But facing an anti-war Democratic opponent in a tough midterm election race, Shays is starting to express reservations.
In a telephone interview Friday after returning from his 14th trip to Iraq, Shays said he thinks the United States should consider setting a timetable for the withdrawal of its troops and plans to hold congressional hearings on the question next month.
Iraq's political leaders need a deadline to "do things in a timely basis." Otherwise, he said, "They will take years. And there aren't years available."
Shays becomes the third Republican lawmaker from a Democratic or swing state to distance himself from the Bush administration's war policy.
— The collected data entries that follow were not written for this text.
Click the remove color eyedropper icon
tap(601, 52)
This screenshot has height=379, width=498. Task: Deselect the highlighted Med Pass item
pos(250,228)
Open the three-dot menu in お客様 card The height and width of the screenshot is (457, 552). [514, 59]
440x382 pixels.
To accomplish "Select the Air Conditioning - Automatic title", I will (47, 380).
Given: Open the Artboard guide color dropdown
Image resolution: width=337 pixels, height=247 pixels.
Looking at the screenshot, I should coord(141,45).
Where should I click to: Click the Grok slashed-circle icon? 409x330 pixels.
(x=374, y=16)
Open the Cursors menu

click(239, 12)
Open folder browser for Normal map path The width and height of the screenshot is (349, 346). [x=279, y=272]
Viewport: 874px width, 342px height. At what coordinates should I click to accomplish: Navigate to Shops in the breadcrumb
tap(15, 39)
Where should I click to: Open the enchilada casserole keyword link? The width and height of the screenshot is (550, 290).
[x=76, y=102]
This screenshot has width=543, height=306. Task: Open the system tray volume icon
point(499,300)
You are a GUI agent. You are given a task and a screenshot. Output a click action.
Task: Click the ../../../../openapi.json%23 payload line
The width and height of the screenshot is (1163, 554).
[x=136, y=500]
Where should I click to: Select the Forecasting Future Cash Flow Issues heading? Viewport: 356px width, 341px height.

With public support for the war sagging and many Democratic candidates vocally opposing it, Republicans in tight races in blue states are under particular pressure.
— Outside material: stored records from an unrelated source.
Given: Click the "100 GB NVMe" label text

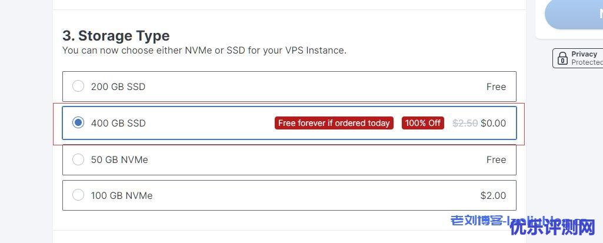Looking at the screenshot, I should [122, 195].
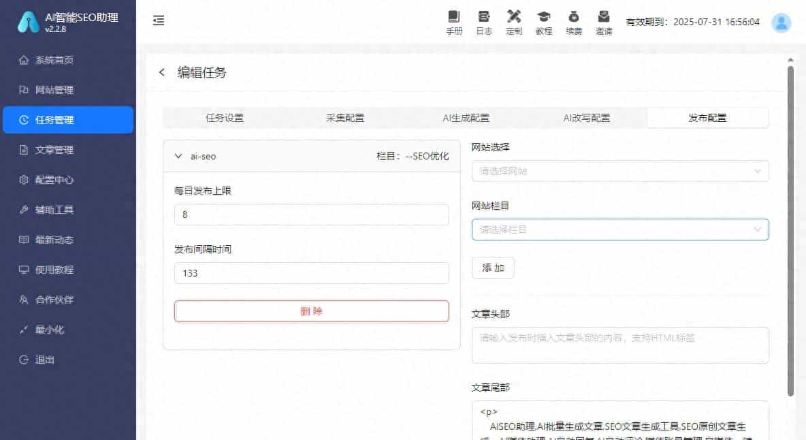The height and width of the screenshot is (440, 806).
Task: Switch to the 采集配置 tab
Action: (344, 117)
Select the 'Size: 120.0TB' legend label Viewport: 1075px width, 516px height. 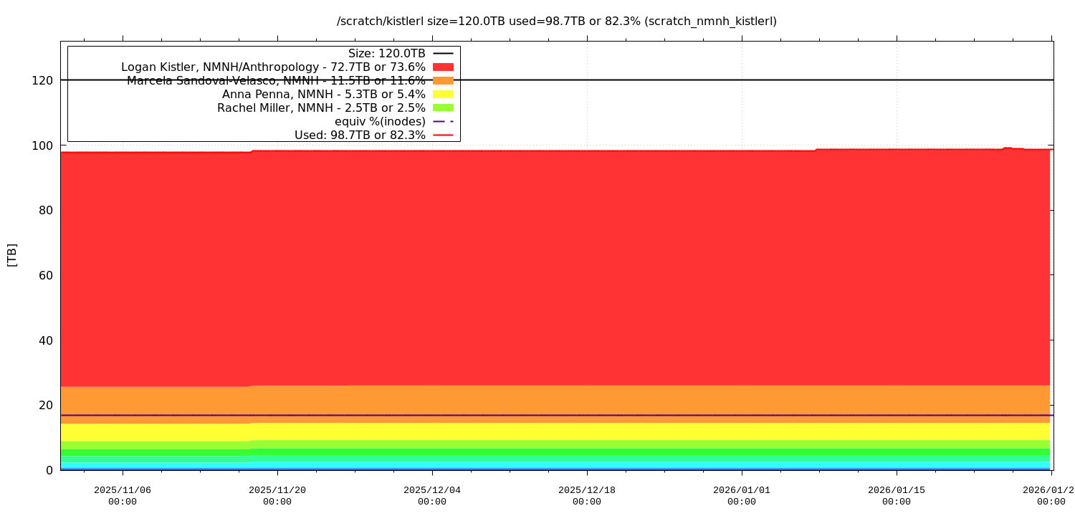point(386,53)
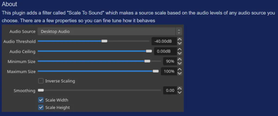Click the Audio Ceiling slider handle
Screen dimensions: 278x116
(149, 51)
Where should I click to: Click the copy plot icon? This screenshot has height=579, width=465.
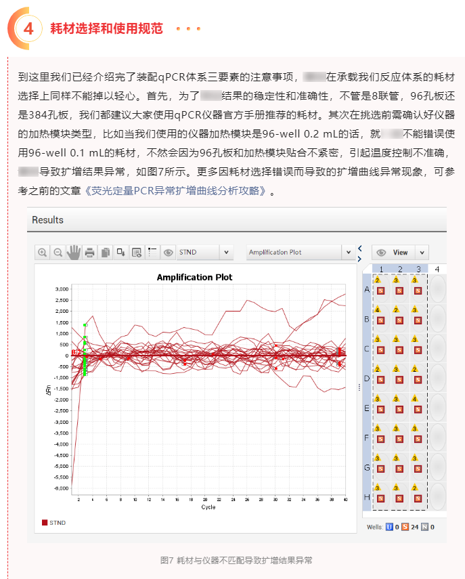[105, 253]
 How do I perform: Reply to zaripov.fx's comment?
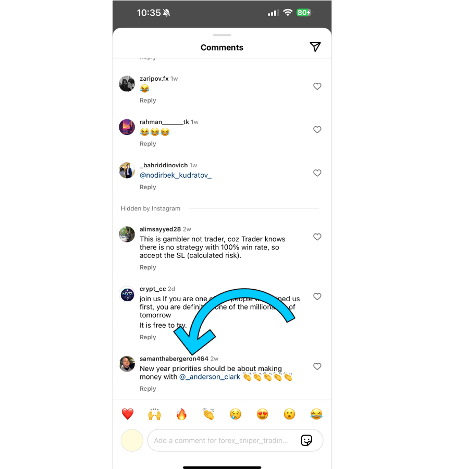pos(148,101)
Democrats have felt the heat as well. Earlier this month Sen. Joe Lieberman, a supporter of the war, was defeated in Connecticut's Democratic primary by a political novice and anti-war candidate, Ned Lamont.
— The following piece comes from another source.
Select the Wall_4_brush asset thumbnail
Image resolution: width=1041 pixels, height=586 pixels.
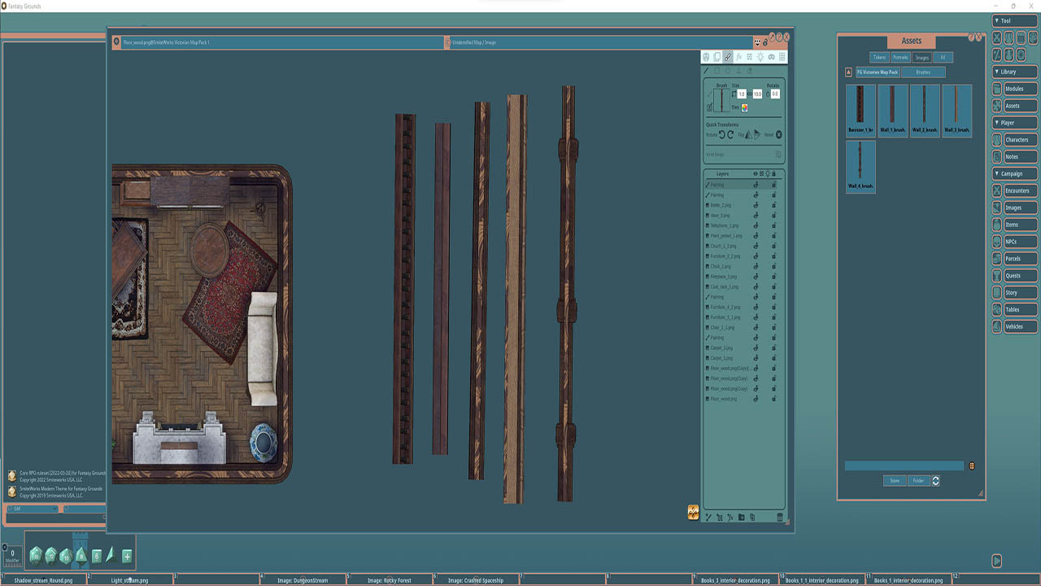[x=860, y=167]
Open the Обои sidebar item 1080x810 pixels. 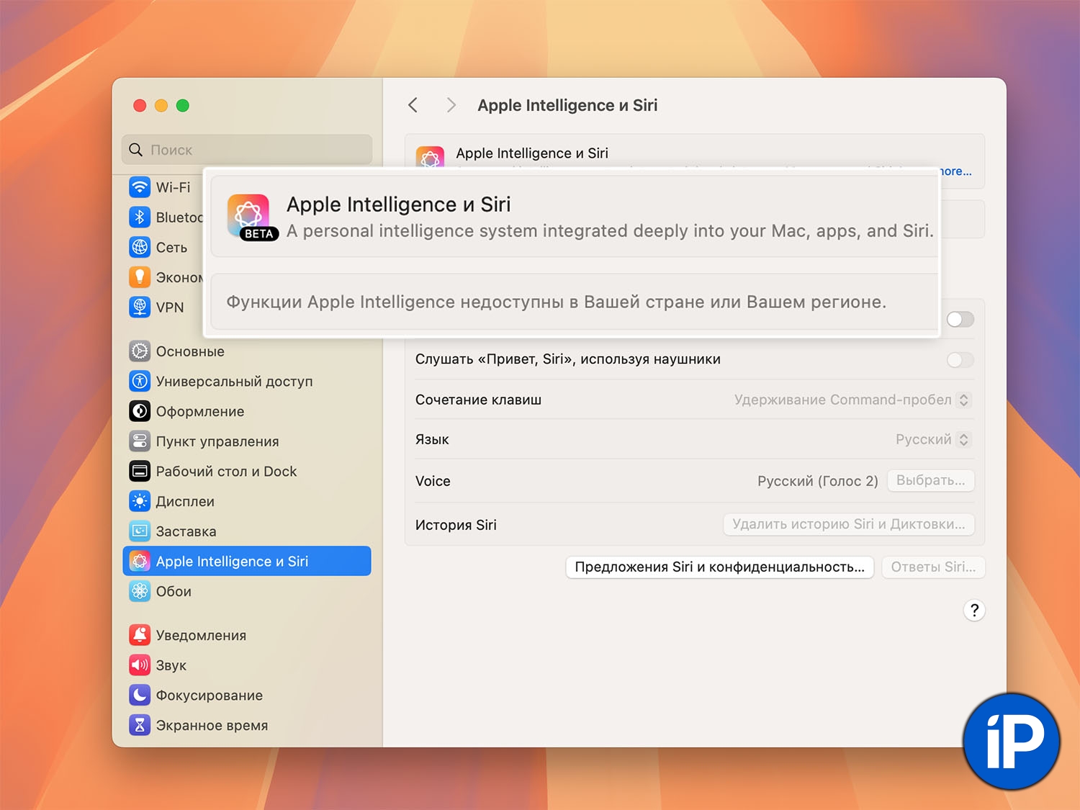[x=174, y=591]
Lieberman now is running as an independent. He said Friday that he would consider Shays' proposal for a troop-withdrawal timeline.
"It seems to me that Chris is saying maybe we ought to set some goals for when we want to get out, and I'd like to see what he has in mind before I comment on it," Lieberman said while campaigning in New Haven.
Meanwhile, Republicans are eyeing polls showing that more than 60 percent of the public disapproves of President Bush's handling of the war.
Bush has rejected any deadline for departure from Iraq, saying, "Setting an artificial timetable would breathe new life [into the insurgency]."
Although he is not the first Republican to part company with Bush on the conduct of the war, Shays is the most prominent pro-war voice so far to call for a timetable for withdrawal. And experts think there will be many Republican defections in the months leading up to the November elections.
"The war has colored the whole election cycle," said Stu Rothenberg of The Rothenberg Report, a nonpartisan political newsletter. "Voters are unhappy with the performance of their political leaders, and they want change."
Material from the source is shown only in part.